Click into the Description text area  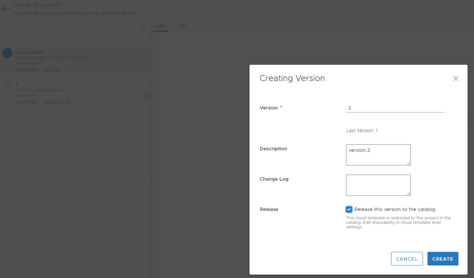pos(378,155)
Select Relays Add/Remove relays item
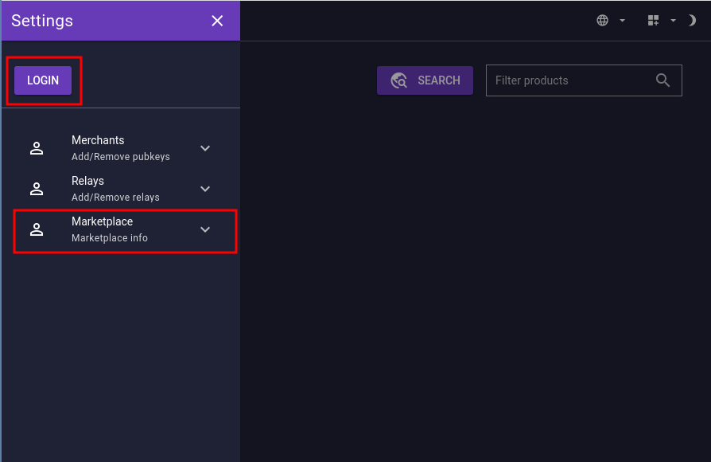Screen dimensions: 711x462 (115, 189)
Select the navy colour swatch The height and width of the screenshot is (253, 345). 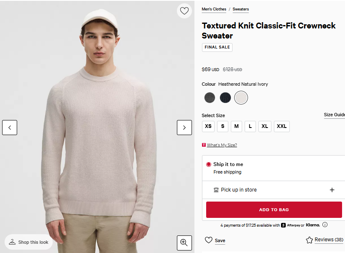tap(225, 98)
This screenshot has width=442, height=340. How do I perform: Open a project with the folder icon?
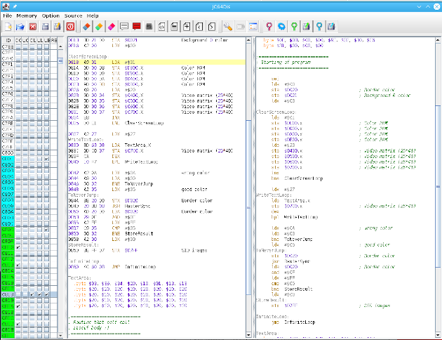coord(20,26)
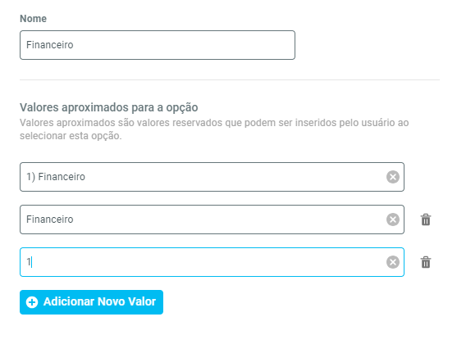Delete the "Financeiro" approximate value row
The image size is (457, 344).
coord(426,220)
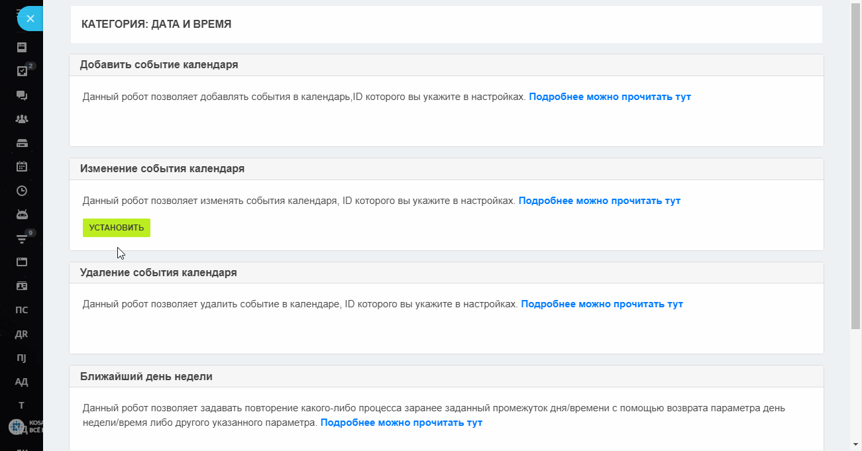Open the robot icon in sidebar
Screen dimensions: 862x451
(x=22, y=215)
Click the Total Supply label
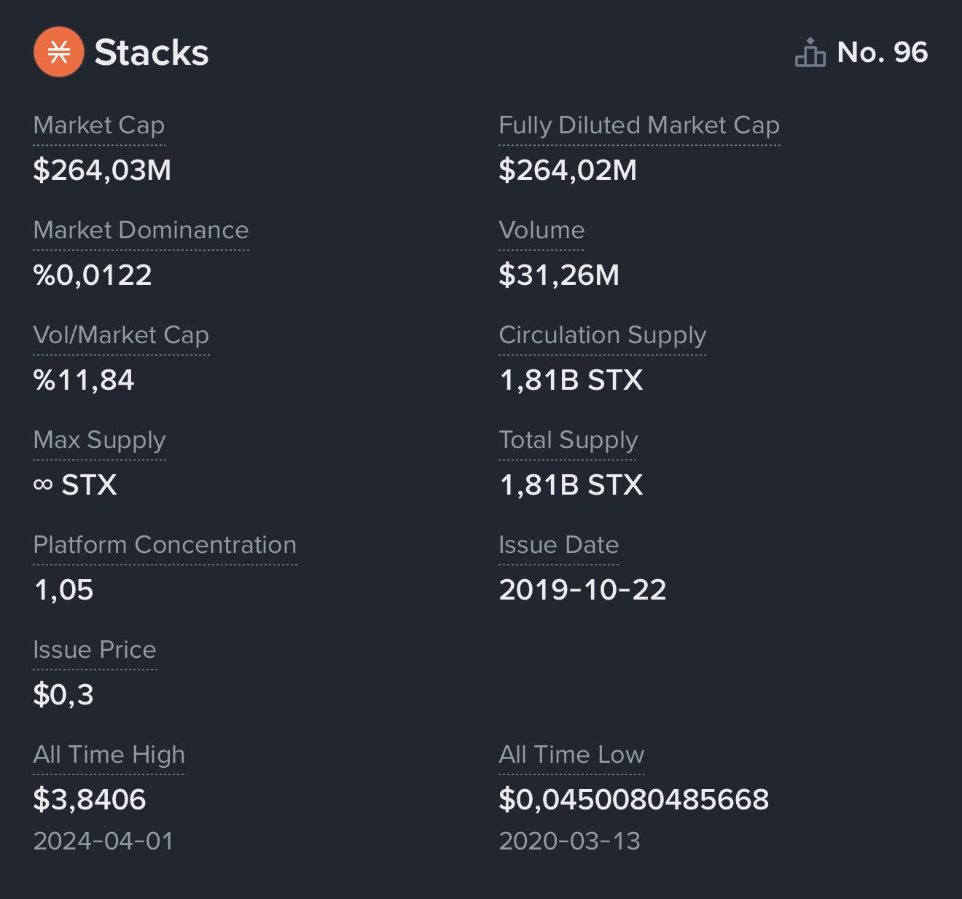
========================
**Exercise requirements:** Only the lines from the line with "This screenshot has" to the end of the records should be repeated, exactly and without pictures.

**Solution:**
This screenshot has width=442, height=340. How do I perform: Open a project with the folder icon?
coord(20,26)
Delete the "Financeiro" approximate value row
The image size is (457, 344).
coord(426,220)
Open the robot icon in sidebar
Screen dimensions: 862x451
(x=22, y=215)
Click the Total Supply label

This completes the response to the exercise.